Peccato che nella foga da perfetto boomer radical-chic vestito da lord “malgrado il caldo”, laddove i lanzichenecchi sfoggiavano canotta e bermuda e trangugiavano volgarissima coca-cola, Egli sia scivolato proprio sul mastodontico volume sfoggiato nel suo snobbissimo elzeviro. Dopo aver elencato la mazzetta di giornali che si portava dietro, Financial Times, New York Times e supplemento culturale di Repubblica (il quotidiano chissà che fine aveva fatto), sfodera il titolone del libro che proprio su quel treno mal frequentato stava provando a leggere: il secondo volume della “Recherche du temps perdu” (rigorosamente in lingua originale perché Egli, ricordiamolo ai più distratti, è acculturato) di Proust. E più precisamente, scrive testualmente, il capitolo “Sodoma e Gomorra”. Non ha calcolato, Egli, che nel 2023 quei villani di ragazzuoli ignoranti e barbari che hanno osato disturbare la sua preziosa lettura, ci mettono un nanosecondo (vero, non come l’ei fu pendolino) a sputtanarlo sul web. Colpendolo poi proprio sul vivo: la tanto ostentata e sbandieratissima sua cultura. Perché, guarda un po’, oggi come oggi ci vuole un attimo a digitare tre parole su Google, e scoprire che il secondo volume della “Recherche” di Proust si intitola “All'ombra delle fanciulle in fiore” ed è diviso in due parti: “Intorno alla signora Swann”, “Nomi di paesi: il paese”. Ebbene, “Sodoma e Gomorra” NON è un capitolo del secondo volume, ma il titolo del quarto volume. Sul resto stendiamo proprio un velo pietoso.

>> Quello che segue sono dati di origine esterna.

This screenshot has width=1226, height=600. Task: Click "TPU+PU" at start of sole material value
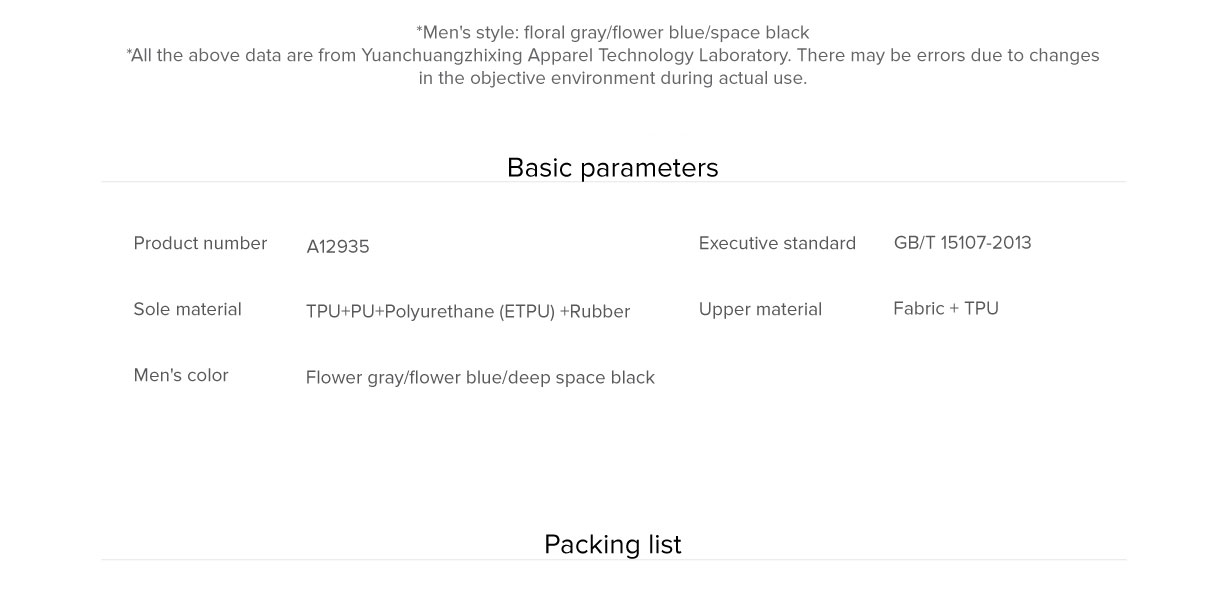coord(340,311)
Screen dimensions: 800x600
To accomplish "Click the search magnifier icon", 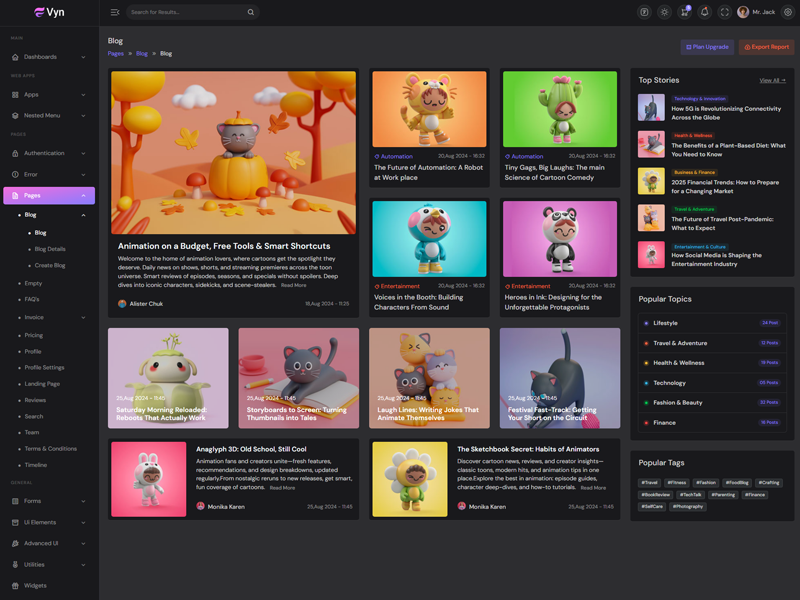I will click(x=250, y=12).
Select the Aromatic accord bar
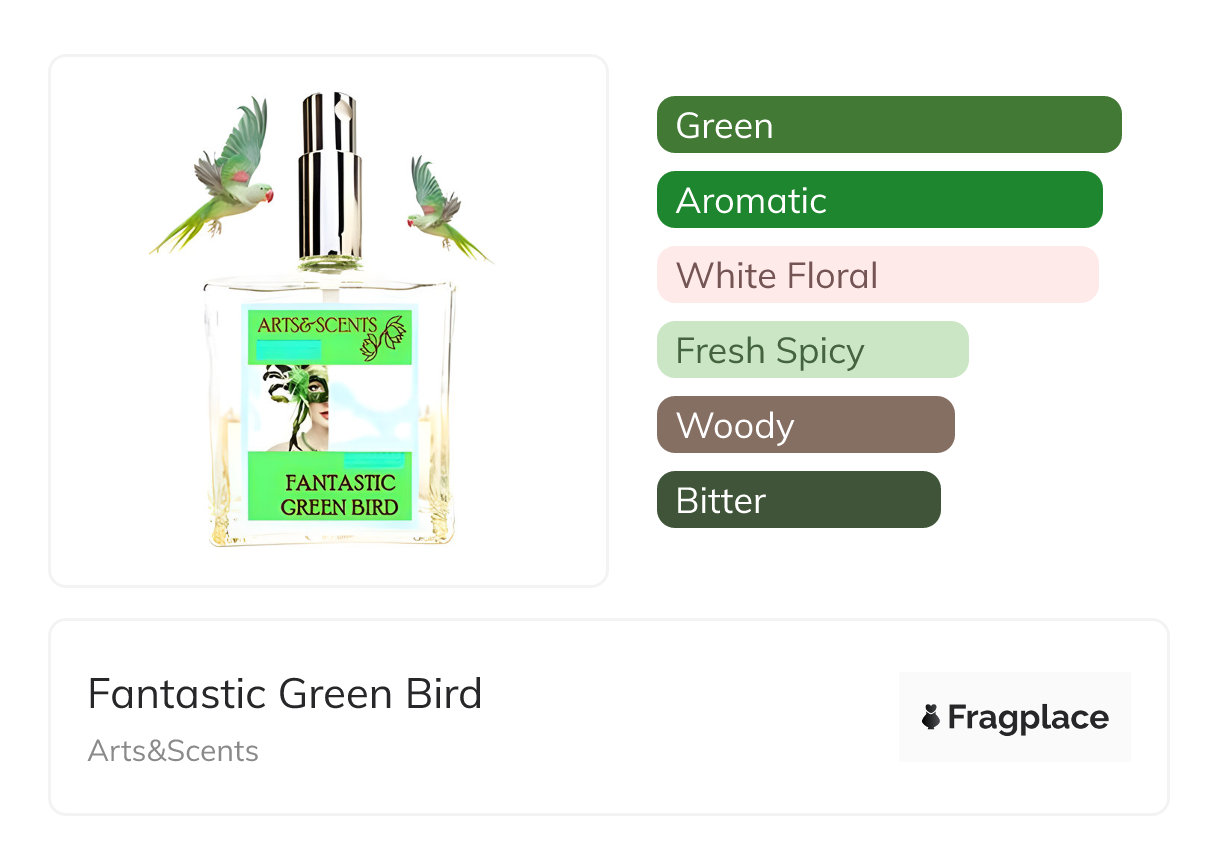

Perché la noiosissima narrazione fatta da un riccone che per sbaglio si ritrova su un treno popolato da giovani buzzurri che parlano di ragazze da portare al night è davvero improbabile. Al night: ma ve li immaginate i ragazzi di oggi che parlano di night? Roba da Fred Bongusto, suvvia! Una narrazione improbabile, snob e odiosa, in cui si legge tutto il malessere e la sofferenza di un boomer col Rolex che avrebbe voluto farsi la vacanza con loro e non ha accettato il rifiuto dei “lanzichenecchi”. Che tanto lanzichenecchi evidentemente non erano visto che, scrive Egli, erano tutti muniti di cappellino da baseball, scarpe Nike e iPhone in mano. Giovani lanzichenecchi, insomma, che viaggiano in prima classe con telefoni da 500 euro (almeno) e potrebbero essere figli di eleganti uomini in abito di lino e mocassini senza calze. Perché i veri lanzichenecchi, mio caro Egli, quando tutto va bene hanno Android da 120 euro. E non si chiamano Lapo.